We've had things pretty chaotic too (moving 5 times in the past 2.5 years), so I don't really have advice. I just want you to know you are not alone. Maybe a distinct bedtime routine? the same exact 6 steps in getting ready for bed? I do think you are right about having routines gives a sense of security. Maybe also something along the lines of 'it doesn't matter where we are, when we are together it is home for us'? Not sure, but hope you'll get some good advice here.
Mom to 11 y.o. lawyer, 9 y.o. actor, and 4 y.o. pilot. I believe 'em on those, too!
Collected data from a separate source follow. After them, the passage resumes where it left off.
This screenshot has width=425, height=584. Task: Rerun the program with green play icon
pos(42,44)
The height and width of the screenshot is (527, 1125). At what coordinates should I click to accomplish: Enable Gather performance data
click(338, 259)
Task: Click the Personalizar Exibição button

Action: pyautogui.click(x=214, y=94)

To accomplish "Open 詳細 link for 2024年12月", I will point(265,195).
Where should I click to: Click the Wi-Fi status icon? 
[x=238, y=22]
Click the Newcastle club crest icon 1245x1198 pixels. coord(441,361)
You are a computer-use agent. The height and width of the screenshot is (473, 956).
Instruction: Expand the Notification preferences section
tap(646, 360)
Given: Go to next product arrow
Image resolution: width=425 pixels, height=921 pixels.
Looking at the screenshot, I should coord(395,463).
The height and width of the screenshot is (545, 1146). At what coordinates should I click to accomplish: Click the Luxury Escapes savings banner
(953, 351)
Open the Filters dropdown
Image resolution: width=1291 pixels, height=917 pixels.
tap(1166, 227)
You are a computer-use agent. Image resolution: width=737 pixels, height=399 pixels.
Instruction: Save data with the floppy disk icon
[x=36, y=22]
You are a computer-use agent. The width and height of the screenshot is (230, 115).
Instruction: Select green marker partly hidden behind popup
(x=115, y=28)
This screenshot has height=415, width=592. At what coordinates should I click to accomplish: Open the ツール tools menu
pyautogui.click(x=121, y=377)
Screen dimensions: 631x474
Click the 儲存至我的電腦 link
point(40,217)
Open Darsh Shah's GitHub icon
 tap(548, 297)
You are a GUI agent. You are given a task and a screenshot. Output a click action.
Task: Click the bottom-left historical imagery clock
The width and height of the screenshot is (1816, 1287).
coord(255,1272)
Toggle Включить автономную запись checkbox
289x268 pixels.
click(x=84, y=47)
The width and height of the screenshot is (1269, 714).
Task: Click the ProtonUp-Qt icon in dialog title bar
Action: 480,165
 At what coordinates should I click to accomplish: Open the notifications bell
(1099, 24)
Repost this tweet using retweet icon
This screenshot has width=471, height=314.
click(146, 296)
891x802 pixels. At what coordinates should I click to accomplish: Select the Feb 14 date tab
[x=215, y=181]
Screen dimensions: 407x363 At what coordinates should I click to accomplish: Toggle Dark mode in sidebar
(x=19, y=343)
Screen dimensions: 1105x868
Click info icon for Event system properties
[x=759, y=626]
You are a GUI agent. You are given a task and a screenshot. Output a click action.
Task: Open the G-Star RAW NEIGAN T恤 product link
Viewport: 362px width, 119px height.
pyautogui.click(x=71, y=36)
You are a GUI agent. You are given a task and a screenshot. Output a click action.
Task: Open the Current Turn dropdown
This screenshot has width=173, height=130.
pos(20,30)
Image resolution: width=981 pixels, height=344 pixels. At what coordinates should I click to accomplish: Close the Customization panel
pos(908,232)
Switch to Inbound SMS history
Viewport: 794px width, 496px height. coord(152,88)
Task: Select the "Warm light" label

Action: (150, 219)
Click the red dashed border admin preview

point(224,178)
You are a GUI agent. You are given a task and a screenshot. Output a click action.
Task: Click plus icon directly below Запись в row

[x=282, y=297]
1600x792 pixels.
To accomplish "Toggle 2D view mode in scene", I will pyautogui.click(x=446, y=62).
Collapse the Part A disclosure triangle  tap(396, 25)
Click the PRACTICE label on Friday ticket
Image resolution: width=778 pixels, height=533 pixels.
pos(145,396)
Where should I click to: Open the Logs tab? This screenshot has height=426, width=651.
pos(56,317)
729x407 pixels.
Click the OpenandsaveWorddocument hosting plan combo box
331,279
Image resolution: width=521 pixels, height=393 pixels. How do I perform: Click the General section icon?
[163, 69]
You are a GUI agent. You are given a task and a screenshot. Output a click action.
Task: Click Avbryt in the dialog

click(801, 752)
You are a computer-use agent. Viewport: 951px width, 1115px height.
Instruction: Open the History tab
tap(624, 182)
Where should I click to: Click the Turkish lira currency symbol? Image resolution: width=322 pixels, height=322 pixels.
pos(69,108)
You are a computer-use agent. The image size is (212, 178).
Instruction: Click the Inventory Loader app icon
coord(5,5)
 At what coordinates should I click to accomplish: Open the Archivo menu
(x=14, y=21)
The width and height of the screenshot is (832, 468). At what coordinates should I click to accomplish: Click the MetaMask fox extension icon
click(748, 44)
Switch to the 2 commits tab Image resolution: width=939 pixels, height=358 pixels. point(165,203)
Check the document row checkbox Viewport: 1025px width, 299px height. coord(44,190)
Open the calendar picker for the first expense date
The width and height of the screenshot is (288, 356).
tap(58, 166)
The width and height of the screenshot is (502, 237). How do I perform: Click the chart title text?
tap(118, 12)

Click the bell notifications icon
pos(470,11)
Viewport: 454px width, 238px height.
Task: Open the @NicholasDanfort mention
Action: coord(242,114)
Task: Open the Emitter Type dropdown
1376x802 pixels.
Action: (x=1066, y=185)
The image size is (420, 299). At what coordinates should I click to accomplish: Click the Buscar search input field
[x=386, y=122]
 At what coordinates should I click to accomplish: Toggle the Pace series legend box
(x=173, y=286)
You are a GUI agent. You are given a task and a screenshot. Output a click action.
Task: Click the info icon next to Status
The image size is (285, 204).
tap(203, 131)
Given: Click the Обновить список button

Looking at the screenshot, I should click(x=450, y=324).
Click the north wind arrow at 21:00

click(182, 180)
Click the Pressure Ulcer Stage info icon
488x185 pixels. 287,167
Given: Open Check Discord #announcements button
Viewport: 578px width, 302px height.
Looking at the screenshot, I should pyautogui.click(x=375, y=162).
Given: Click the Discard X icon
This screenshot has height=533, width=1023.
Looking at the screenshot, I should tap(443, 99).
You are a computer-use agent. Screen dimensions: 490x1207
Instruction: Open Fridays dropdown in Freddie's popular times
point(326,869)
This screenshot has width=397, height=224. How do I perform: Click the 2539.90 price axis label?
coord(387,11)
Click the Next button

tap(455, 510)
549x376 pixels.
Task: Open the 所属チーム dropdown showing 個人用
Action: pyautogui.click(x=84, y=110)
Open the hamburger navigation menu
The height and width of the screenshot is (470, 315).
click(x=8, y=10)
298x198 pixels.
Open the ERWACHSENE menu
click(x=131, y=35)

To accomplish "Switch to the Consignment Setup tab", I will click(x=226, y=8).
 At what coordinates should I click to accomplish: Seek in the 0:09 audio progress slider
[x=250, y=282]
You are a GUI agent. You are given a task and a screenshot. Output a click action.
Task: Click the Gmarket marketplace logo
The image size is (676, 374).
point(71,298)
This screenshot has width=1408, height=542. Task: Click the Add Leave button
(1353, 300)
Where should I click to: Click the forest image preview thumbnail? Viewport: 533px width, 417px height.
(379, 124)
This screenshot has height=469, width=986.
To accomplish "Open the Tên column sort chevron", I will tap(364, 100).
We've moved 4 times in 4 years. One thing that worked for us is starting check-in time: initiating physical contact or closeness with them throughout the day. We call it snuggle/huggles...I would say things like 'it's been 2 hours and you haven't hugged me' or time to sit on the couch and snuggle and read and book! My kids are 5 and 8, and even the 8 year old needed this. My 5 year old is now more open with affection and had started requesting more snuggle time when she is feeling weird. Establishing routine also helps....we snuggle when we get up every morning while we read the paper together. And bedtime is always the same, and they both still sleep with me. We did have discussions about moving and feeling secure, and now we have a saying: "Home is where the mom is", which was especially helpful because asshat would not give me time to get a mortgage after being a sahm for 8 years, and he kept the tiy house that they loved.
How about having a bit more of a routine that can be maintained no matter where you are? For example, find out the local library day for your daughter's age group and go once a week. Then check out books afterwards. Try to go to the farmer's market and get some fruit on a Sunday, then you two can cook a meal with a different vegetable or sample some interesting fruit. Have a regular boardgame/nature DVD/pancake breakfast/craft night/swimming together/nature hike/what-have-you on a certain day or time that she can rely on as a "staple".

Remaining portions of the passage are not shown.